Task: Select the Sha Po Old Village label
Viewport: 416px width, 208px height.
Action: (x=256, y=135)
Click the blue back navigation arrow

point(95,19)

(DESCRIPTION OF THE TASK): Everything in the listing should be given again word for word.

(TASK OUTPUT):
Task: Select the Sha Po Old Village label
Viewport: 416px width, 208px height.
Action: (x=256, y=135)
Click the blue back navigation arrow

point(95,19)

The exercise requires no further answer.